De la misma manera, así como el sector privado requiere de reglas de juego claras y garantías para impulsar iniciativas de comunicación, no menos cierto es que cualquier norma exige hoy que se prevea el funcionamiento del sistema público estatal de comunicación. Ambito que deberá contemplar mecanismos transparentes de gestión y auditoría para que no se convierta simplemente en herramienta de propaganda de los gobiernos de turno. Mecanismos que deben ser compatibles con la ingeniería y la cultura de los medios para no provocar parálisis e ineficacia en la gestión, algo que terminaría condenando a la mediocridad al sistema público de comunicación.
La comunicación no puede pensarse hoy desvinculada de la idea del desarrollo. La comunicación es una actividad económica, de manera directa a través de las llamadas industrias culturales, pero también en forma indirecta por cuanto atraviesa, sirve de soporte y de dinamizador de todas las actividades económicas, sociales y culturales de la sociedad. Una norma que regule los servicios audiovisuales de comunicación no puede desatender esta realidad. Por el contrario, tiene que contemplarla de manera explícita, directa y activa. No sólo para establecer controles sino, sobre todo, para imaginar formas de promoción para la participación ciudadana en la creación de bienes culturales.

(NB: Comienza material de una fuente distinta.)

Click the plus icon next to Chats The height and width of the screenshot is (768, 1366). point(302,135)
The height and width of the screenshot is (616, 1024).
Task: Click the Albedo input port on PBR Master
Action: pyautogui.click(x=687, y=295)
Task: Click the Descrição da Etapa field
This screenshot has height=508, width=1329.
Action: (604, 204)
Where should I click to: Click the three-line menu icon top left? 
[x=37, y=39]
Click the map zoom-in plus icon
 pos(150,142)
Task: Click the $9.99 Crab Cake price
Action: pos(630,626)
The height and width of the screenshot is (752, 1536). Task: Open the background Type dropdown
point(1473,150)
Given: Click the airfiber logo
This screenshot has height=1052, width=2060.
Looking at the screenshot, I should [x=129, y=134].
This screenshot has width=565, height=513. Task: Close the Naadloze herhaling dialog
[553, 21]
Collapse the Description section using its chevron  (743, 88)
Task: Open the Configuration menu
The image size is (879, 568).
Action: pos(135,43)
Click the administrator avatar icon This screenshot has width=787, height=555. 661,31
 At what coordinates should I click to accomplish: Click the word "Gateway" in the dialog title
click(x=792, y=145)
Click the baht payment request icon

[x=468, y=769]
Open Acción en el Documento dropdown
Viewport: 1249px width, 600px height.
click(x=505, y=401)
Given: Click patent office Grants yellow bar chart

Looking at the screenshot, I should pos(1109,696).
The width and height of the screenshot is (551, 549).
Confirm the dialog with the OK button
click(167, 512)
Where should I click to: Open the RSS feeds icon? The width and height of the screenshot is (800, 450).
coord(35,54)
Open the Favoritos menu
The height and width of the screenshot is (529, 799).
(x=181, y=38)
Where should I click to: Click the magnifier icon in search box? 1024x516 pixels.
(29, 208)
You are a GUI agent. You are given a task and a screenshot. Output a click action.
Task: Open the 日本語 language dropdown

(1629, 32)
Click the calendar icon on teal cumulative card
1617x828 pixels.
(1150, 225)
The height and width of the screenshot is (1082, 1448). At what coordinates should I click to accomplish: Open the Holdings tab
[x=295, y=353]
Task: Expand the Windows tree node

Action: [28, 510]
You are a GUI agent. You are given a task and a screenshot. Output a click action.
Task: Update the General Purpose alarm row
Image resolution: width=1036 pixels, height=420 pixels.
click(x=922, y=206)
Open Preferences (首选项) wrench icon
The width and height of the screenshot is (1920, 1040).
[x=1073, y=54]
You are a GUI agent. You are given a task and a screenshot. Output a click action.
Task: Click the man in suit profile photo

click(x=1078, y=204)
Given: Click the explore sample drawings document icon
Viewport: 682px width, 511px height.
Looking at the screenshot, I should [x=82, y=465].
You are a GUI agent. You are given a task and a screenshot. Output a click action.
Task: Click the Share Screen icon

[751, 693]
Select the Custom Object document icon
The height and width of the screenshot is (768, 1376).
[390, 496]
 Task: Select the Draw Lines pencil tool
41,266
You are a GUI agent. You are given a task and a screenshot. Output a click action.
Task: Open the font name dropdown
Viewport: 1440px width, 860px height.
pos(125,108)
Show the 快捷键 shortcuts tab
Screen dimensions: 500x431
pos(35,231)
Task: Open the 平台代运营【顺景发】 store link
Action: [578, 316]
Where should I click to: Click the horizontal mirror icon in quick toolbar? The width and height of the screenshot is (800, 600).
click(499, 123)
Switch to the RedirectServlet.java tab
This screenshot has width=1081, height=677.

¿Están dadas las condiciones para dar este debate en medio de la campaña electoral que se avecina? No hay respuestas de antemano. Habrá que decir que se trata de una apuesta por lo menos riesgosa. Para atravesar con éxito la prueba, tanto el oficialismo como la oposición tendrán que asumir que una ley de servicios audiovisuales de comunicación es, ante todo, una iniciativa estratégica de política de Estado que no puede quedar subordinada a meras ambiciones electorales. Pero también habrá que ponerles límite a los intereses de las corporaciones y de los grupos económicos concentrados, empeñados en mantener un statu quo que los favorece. Es una pelea, en el mejor sentido, económica, política y cultural, en la que toda la ciudadanía debería involucrarse. La participación, por lo tanto, tiene que alimentar el debate de los representantes para que la nueva ley sea un instrumento en bien de la democracia, pero también del desarrollo social y económico de la Argentina. Un camino necesario pero, al mismo tiempo, nada fácil.